Beckett’s British contemporary, Harold Pinter, said he admired Beckett’s style, “so much that something of its texture may appear in my own.” That texture is noticeable in the clipped rhythms of speech and silence in gripping Pinter plays like The Birthday Party and The Homecoming. These plays also share Beckett’s structural technique of building characters’ actions around someone or something that is very palpably absent.
Tom Stoppard also has some Beckettian fun in his Hamlet-inspired comedy, Rosencrantz and Guildenstern Are Dead (produced at the Arden in 2003, featuring Endgame’s Scott Greer in one of the title roles). Stoppard opens the play with Rosencrantz and Guildenstern “in a place without any visible character,” tossing coins and carrying on a cyclical, philosophical, though always active conversation that echoes Waiting for Godot’s Estragon and Vladimir. Stoppard draws on Beckett’s structural innovation to spin his story about two lost souls trying to understand the forces that determine their actions.
In the 1960s, Sam Shepard and Edward Albee became some of the first American writers to draw on Beckett’s avant-garde style. Shepard’s characters struggle with suburbanization, family breakdown, and mechanization within barren stage landscapes, cyclical time, and plots that resist easy description in plays like Cowboy Mouth and Buried Child. Albee has been a steadfast fan and supporter of Beckett, repeatedly praising his work and even directing productions of his plays. In regards to his own writing, Albee was greatly influenced by Beckett. “From him, I’ve learned economy, precision and specificity. [In my work] I embraced his notion that we must stay fully alive knowing perfectly well that we are not going to stay alive forever. And we can stay alive with far less than we think we need to. Consciousness is all.”
Although David Mamet’s characters live in extremely realistic settings, he builds on Beckett’s musical dialogue full of repetitions and terse phrases that could be interpreted as either straightforward or laden with meaning to give fire-breathing life to Lakeboat’s rough and tumble steamboat crew, Glengarry Glen Ross’ crooked real estate agents, and Speed-the-Plow’s slick Hollywood producers.

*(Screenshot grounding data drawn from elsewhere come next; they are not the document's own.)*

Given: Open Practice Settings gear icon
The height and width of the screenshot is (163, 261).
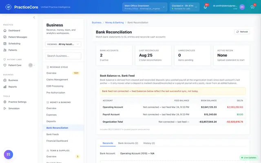Looking at the screenshot, I should [5, 102].
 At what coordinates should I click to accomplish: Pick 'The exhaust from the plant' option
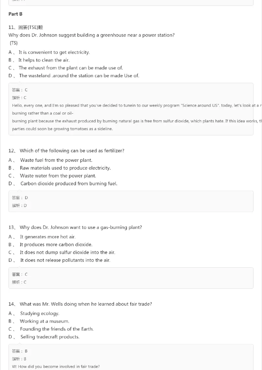click(70, 68)
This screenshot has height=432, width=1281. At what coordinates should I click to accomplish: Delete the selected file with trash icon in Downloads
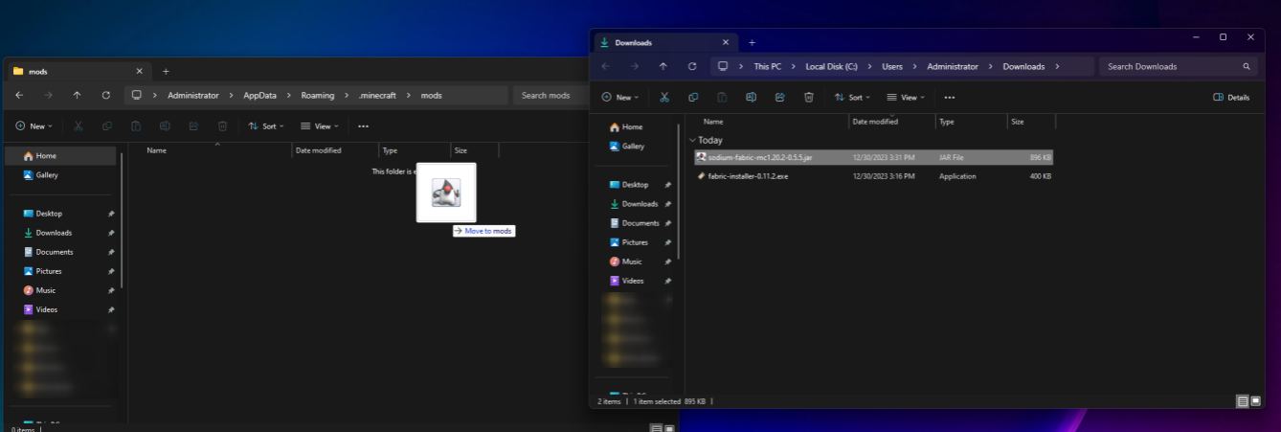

Suzan-Lori Parks’ signature style of repetition and revision or “rep and rev,” which pervades plot and dialogue in many of her plays, certainly has echoes of Beckett. Her thought-provoking content, often dealing with the omissions of African American experiences from history and exploding the stereotypes that surround them, flows naturally from this form. She is intrigued by what Beckett and his mentor James Joyce, “could get away with,” and places her adventurous writing in, “that tradition of doing whatever you
want and saying, ‘Here it is!’”
Each of these writers’ creations is unique, different from each other’s and from Beckett’s in significant ways. Yet his particular brand of theatricality so permeates the air theatre artists breathe that they have all used it to fuel their theatrical tangles with the questions of their times. We have the excitement of experiencing Beckett’s stagecraft for ourselves, as well as seeing how today’s young writers will draw on their theatrical heritage to interrogate this moment in history and help us to understand it.